▶ **DATA**:
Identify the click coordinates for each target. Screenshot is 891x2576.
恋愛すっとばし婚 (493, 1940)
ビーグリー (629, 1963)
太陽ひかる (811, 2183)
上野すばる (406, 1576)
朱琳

▶ **WORK REQUIRED**:
Would you return all of the data exactly as given?

▶ **SOLUTION TO THIS EXERCISE**:
Identify the click coordinates for each target. Screenshot is 891x2576.
恋愛すっとばし婚 (493, 1940)
ビーグリー (629, 1963)
太陽ひかる (811, 2183)
上野すばる (406, 1576)
朱琳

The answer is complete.